Lines from the one containing "The height and width of the screenshot is (888, 1150)." through the last line of the data are to be repeated word for word, both ends included.

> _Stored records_
________________________
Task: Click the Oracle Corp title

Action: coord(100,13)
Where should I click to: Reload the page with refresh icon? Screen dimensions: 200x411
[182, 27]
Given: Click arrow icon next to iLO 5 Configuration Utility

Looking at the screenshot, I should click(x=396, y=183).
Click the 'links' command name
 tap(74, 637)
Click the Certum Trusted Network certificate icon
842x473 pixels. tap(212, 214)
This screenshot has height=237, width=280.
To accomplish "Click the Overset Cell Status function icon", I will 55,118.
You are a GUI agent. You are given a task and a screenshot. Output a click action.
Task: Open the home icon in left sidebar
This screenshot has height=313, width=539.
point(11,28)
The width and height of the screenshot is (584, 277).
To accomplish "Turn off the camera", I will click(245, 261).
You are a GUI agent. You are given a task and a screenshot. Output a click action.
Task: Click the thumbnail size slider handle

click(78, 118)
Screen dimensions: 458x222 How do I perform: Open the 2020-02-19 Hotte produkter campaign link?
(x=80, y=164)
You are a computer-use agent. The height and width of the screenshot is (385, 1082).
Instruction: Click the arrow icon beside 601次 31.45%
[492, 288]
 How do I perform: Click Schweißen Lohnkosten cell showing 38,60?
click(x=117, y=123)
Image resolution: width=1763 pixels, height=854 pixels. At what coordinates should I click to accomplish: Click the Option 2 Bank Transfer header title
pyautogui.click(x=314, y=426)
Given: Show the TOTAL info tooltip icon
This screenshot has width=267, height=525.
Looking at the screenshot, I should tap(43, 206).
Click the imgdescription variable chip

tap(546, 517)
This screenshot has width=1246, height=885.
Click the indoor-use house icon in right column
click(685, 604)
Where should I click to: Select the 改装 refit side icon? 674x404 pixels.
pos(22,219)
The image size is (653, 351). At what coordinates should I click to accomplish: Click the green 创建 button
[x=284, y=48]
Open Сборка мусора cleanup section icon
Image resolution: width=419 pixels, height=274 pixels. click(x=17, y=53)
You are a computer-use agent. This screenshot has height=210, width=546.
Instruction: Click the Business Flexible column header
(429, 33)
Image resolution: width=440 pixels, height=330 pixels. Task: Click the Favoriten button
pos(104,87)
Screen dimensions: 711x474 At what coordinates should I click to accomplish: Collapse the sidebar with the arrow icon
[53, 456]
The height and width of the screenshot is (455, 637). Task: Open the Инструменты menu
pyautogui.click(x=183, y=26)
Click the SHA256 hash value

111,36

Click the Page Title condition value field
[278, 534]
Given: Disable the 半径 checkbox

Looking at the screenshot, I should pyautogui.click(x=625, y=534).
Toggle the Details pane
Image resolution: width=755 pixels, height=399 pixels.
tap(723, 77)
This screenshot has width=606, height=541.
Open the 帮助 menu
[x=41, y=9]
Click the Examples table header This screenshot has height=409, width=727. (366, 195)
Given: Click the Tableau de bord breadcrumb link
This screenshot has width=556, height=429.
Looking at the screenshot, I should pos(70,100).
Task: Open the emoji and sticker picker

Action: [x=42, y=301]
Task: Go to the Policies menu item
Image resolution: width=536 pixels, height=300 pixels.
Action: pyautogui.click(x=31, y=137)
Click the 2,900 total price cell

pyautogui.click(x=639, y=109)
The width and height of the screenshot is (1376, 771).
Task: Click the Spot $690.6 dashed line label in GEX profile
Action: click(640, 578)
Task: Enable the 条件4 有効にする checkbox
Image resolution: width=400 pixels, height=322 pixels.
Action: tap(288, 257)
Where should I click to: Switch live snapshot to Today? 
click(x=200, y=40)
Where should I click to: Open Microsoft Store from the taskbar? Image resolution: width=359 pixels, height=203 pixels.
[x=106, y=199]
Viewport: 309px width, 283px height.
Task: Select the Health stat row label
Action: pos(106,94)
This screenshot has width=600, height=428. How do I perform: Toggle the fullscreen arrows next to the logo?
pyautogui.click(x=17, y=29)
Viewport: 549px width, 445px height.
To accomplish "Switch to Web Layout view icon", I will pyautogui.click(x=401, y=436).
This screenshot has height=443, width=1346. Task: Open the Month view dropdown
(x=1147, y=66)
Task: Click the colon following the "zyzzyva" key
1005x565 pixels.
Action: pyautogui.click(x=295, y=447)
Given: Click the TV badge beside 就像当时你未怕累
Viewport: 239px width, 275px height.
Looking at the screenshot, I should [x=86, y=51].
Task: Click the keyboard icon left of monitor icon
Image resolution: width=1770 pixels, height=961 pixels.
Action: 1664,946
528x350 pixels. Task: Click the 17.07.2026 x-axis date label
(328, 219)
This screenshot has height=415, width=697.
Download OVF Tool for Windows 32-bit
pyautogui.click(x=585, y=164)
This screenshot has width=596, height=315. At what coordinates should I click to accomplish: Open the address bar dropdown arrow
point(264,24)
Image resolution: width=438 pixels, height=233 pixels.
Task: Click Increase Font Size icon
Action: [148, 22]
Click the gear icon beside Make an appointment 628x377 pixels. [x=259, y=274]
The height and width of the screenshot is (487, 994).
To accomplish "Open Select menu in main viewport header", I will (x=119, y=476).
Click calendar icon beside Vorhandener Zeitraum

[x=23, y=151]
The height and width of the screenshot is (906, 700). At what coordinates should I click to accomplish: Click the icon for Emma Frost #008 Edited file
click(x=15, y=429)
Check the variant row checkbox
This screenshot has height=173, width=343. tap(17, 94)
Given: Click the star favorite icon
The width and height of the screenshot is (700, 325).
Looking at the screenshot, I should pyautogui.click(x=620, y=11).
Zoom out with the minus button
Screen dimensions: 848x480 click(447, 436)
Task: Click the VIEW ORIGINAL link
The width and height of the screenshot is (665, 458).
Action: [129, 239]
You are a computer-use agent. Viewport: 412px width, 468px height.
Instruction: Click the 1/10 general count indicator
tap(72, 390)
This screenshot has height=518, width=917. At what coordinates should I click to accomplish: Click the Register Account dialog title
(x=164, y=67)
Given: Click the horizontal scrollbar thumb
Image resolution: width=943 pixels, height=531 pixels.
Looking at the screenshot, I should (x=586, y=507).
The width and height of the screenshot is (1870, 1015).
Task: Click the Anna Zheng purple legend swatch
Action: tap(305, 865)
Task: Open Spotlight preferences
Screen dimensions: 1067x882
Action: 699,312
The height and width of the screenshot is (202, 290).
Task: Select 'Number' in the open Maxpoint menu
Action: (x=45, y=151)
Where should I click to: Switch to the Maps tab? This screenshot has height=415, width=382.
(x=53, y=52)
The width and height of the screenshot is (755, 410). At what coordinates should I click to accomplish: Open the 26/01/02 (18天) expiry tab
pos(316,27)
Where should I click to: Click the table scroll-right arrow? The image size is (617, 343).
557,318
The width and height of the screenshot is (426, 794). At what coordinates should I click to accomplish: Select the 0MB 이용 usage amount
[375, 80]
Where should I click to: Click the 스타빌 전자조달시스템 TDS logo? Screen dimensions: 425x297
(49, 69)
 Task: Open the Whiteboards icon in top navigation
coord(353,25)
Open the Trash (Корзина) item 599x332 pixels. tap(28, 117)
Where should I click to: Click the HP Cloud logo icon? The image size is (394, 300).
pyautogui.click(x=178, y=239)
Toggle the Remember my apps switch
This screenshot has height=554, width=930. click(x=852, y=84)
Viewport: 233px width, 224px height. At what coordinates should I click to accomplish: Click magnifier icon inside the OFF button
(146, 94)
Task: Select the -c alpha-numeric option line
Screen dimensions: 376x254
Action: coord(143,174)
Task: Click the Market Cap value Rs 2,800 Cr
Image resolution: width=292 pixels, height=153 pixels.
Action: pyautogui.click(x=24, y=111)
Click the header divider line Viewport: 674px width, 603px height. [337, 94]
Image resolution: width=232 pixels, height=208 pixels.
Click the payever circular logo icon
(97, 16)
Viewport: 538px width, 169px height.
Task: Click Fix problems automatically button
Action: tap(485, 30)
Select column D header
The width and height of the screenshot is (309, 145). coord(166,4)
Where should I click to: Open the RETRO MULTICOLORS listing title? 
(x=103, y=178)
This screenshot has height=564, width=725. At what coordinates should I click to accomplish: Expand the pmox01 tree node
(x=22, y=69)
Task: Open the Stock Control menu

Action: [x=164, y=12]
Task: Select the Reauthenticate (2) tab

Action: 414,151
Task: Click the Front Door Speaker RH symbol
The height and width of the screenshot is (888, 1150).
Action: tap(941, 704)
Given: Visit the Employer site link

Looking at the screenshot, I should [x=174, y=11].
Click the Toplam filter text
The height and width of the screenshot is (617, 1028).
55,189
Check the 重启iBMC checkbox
________________________
> _SOLUTION BELOW_
The height and width of the screenshot is (888, 1150).
Action: tap(941, 704)
Given: Visit the Employer site link

Looking at the screenshot, I should [x=174, y=11].
Click the Toplam filter text
The height and width of the screenshot is (617, 1028).
55,189
Check the 重启iBMC checkbox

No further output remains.